Material provided below:

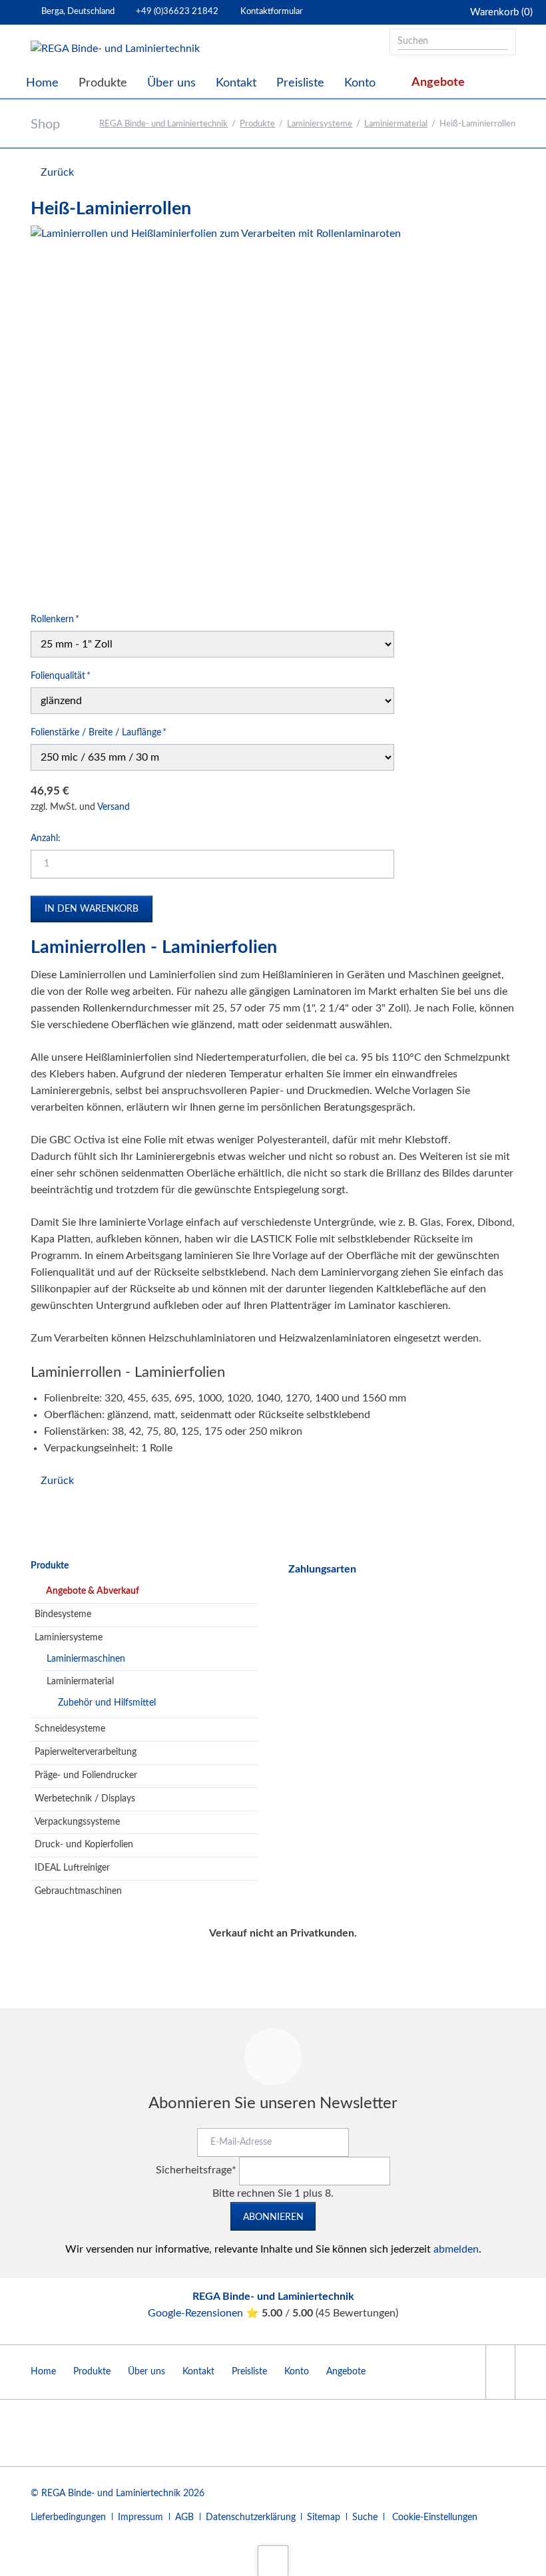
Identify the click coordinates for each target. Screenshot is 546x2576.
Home (43, 2371)
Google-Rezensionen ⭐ (205, 2313)
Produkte (257, 124)
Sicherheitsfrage (196, 2170)
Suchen (501, 42)
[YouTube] (500, 2372)
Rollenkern (55, 619)
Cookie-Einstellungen (434, 2517)
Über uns (146, 2371)
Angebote (346, 2371)
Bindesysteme (63, 1614)
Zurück (57, 172)
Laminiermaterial (395, 124)
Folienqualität (61, 676)
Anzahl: (46, 838)
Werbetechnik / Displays (85, 1798)
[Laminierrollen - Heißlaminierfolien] (216, 411)
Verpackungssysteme (77, 1822)
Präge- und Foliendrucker (86, 1775)
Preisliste (249, 2371)
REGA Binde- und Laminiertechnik (163, 124)
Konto (296, 2371)
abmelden (456, 2249)
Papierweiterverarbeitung (85, 1752)
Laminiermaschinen (86, 1659)
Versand (113, 807)
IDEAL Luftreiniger (72, 1868)
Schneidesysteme (70, 1729)
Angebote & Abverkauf (92, 1591)
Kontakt (198, 2371)
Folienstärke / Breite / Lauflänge (98, 732)
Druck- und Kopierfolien (84, 1844)
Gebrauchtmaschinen (78, 1891)
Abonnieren (273, 2217)
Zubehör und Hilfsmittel (107, 1703)
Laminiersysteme (319, 124)
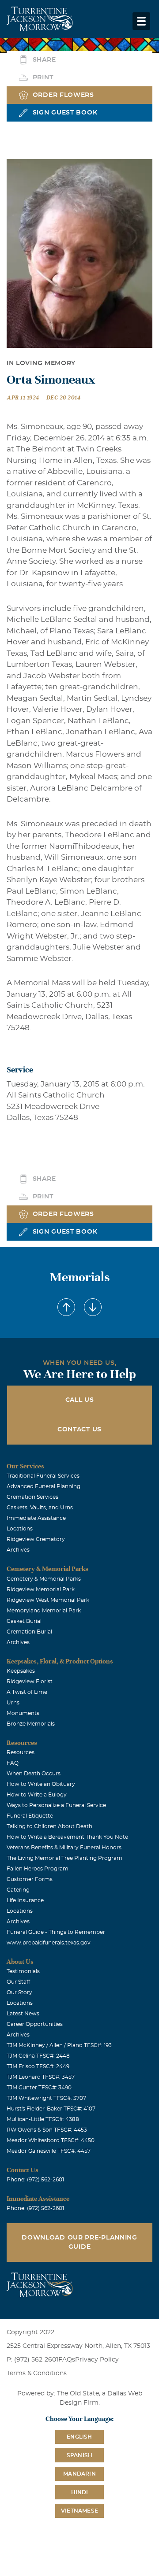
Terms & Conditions (37, 2373)
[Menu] (141, 21)
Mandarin (79, 2473)
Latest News (23, 2013)
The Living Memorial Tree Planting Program (64, 1858)
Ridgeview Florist (30, 1681)
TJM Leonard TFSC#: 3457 (41, 2077)
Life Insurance (25, 1900)
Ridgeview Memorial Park (41, 1589)
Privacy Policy (97, 2360)
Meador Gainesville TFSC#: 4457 (49, 2151)
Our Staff (18, 1982)
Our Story (19, 1992)
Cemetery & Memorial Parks (44, 1579)
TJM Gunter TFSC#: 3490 (39, 2087)
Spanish (79, 2455)
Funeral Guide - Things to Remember (56, 1932)
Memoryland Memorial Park (44, 1610)
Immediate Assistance (36, 1518)
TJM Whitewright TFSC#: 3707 (46, 2098)
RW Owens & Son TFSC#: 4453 (47, 2129)
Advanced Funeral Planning (43, 1486)
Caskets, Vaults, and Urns (40, 1507)
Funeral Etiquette (30, 1815)
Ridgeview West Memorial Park (48, 1600)
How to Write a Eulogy (37, 1794)
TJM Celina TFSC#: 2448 (38, 2056)
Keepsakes (21, 1671)
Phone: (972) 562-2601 (35, 2179)
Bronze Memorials (31, 1723)
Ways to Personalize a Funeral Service (56, 1805)
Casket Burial (24, 1621)
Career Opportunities (35, 2024)
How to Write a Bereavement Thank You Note (67, 1837)
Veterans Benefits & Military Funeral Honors (64, 1847)
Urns (13, 1702)
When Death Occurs (34, 1773)
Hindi (79, 2492)
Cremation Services (32, 1497)
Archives (18, 1549)
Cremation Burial (29, 1631)
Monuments (23, 1713)
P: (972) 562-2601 (32, 2360)
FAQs (66, 2360)
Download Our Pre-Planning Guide (79, 2242)
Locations (20, 1528)
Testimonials (23, 1971)
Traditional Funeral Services (43, 1475)
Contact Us (79, 1430)
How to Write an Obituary (41, 1784)
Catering (18, 1889)
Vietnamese (79, 2510)
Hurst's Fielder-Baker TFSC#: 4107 (51, 2108)
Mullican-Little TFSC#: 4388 (43, 2119)
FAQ (13, 1763)
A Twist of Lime (27, 1692)
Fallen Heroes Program (37, 1868)
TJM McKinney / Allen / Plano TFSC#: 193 (59, 2045)
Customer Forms (30, 1879)
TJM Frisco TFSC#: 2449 (38, 2066)
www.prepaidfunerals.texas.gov (49, 1942)
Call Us (79, 1400)
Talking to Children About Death (49, 1826)
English (79, 2436)
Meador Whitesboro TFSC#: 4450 (51, 2140)
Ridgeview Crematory (36, 1539)
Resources (20, 1752)
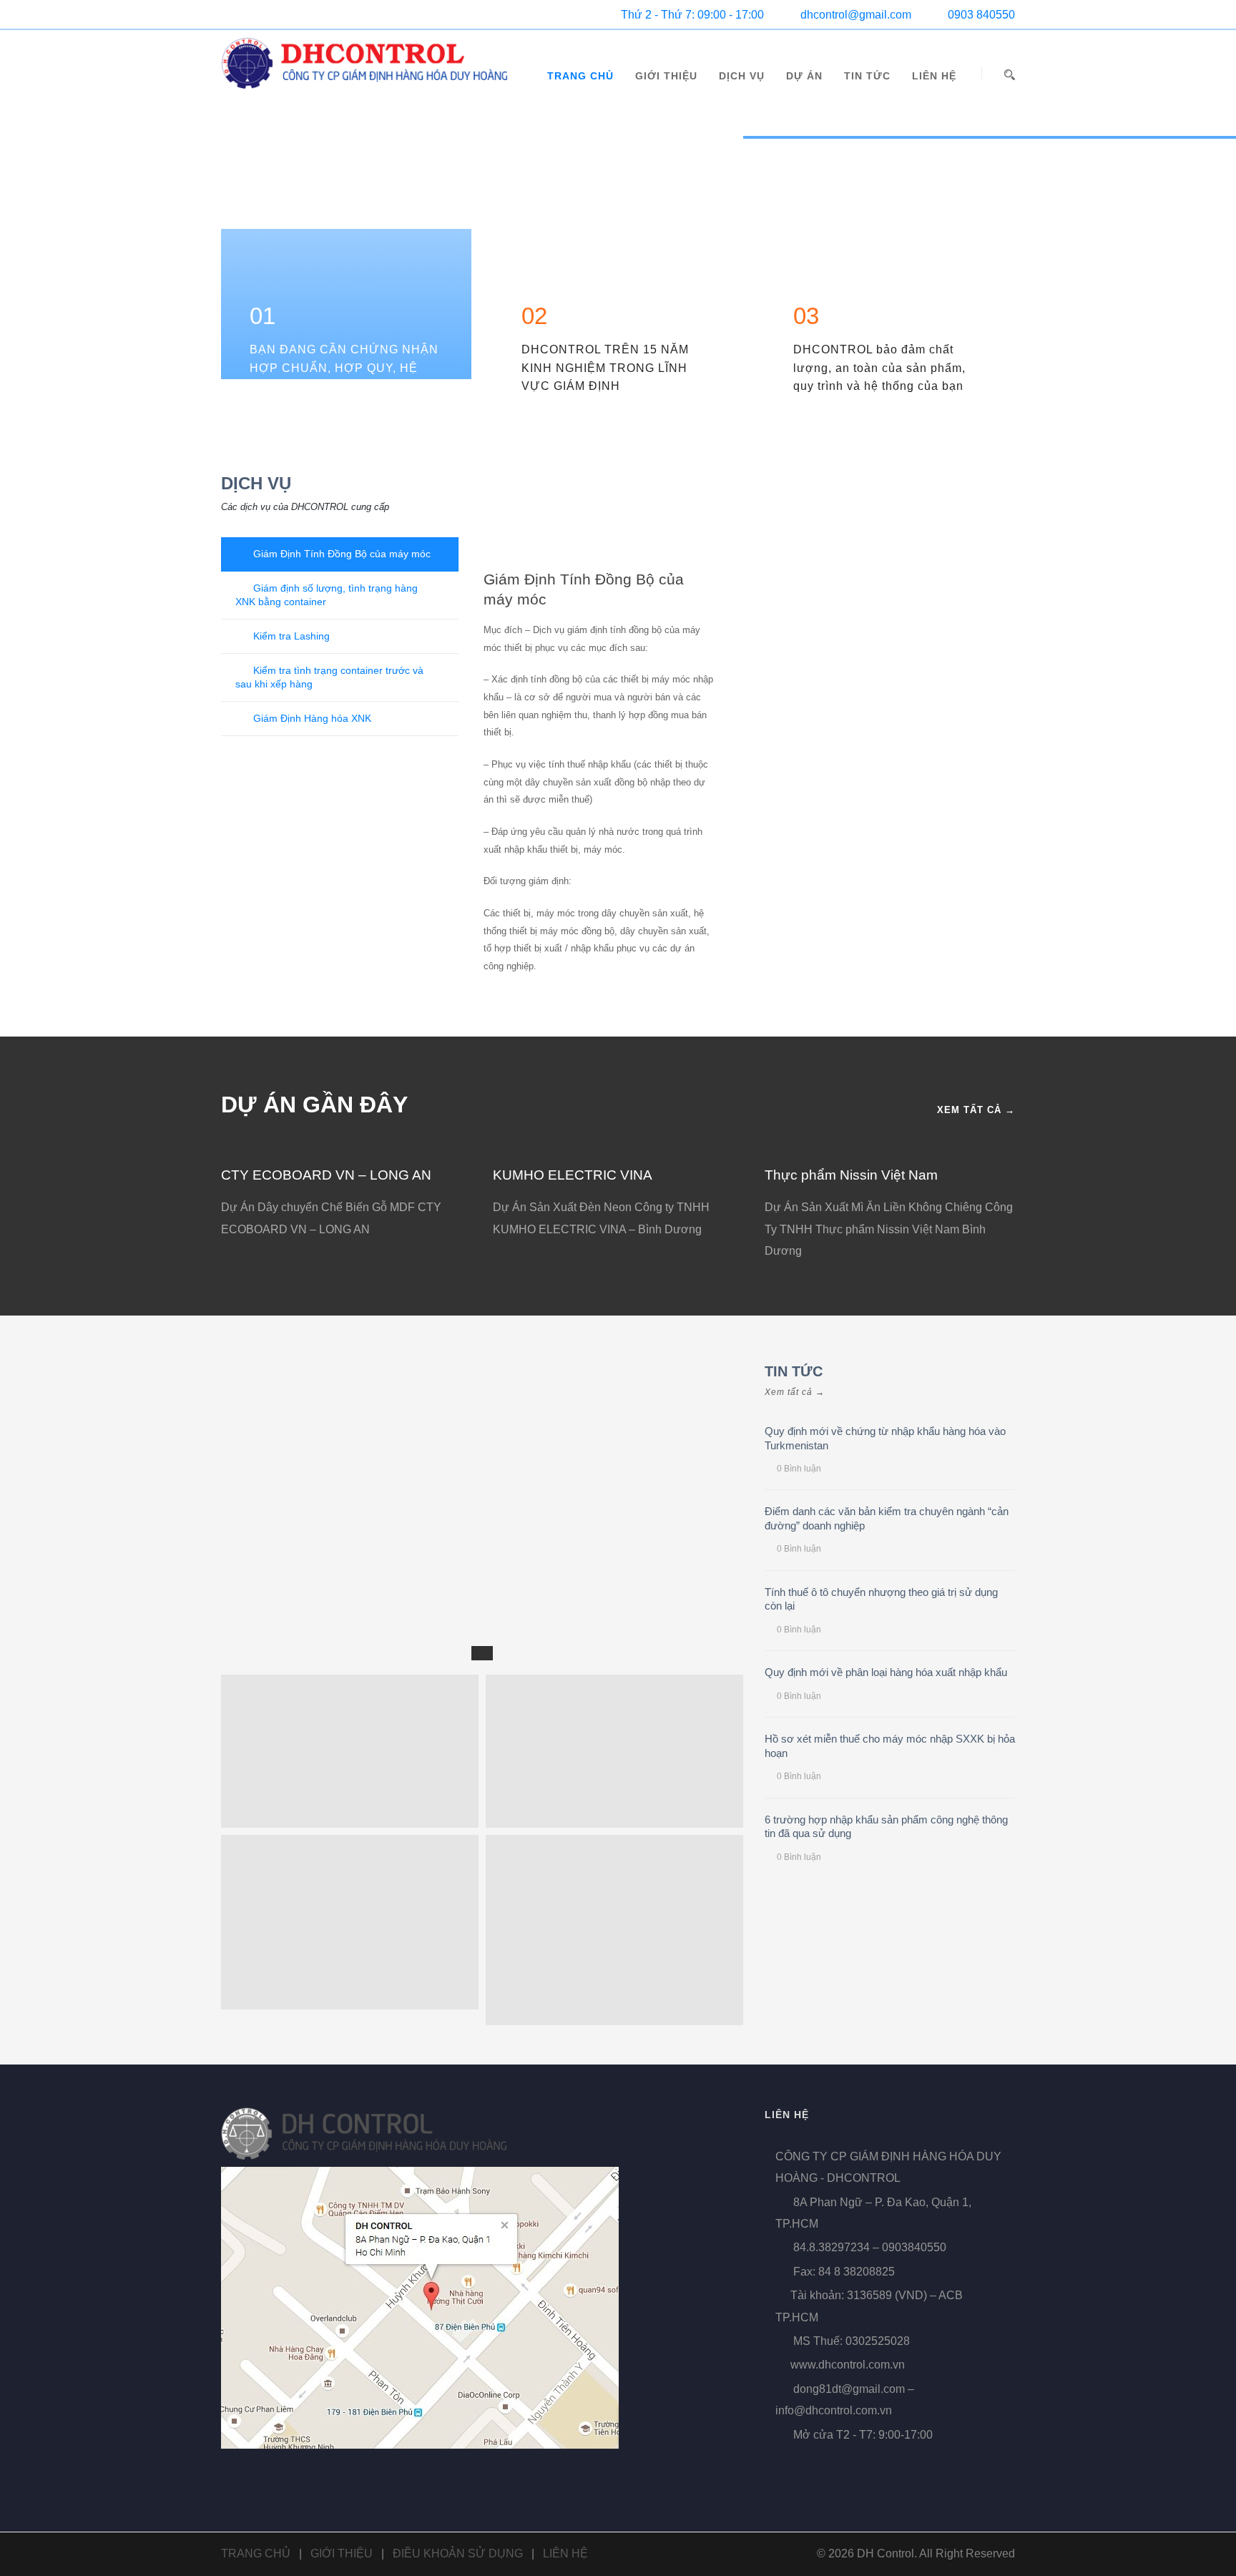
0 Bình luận (799, 1469)
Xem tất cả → (976, 1110)
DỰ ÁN (804, 76)
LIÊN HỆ (934, 76)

End of Material provided.

→ Aim of the task
Out of the entries above, write out only the lines between the line holding "Versand (113, 807)" and the line holding "Abonnieren (273, 2217)", inclusive, each exactly as given.

→ Your response
Versand (113, 807)
IDEAL Luftreiniger (72, 1868)
Schneidesysteme (70, 1729)
Angebote & Abverkauf (92, 1591)
Kontakt (198, 2371)
Folienstärke / Breite / Lauflänge (98, 732)
Druck- und Kopierfolien (84, 1844)
Gebrauchtmaschinen (78, 1891)
Abonnieren (273, 2217)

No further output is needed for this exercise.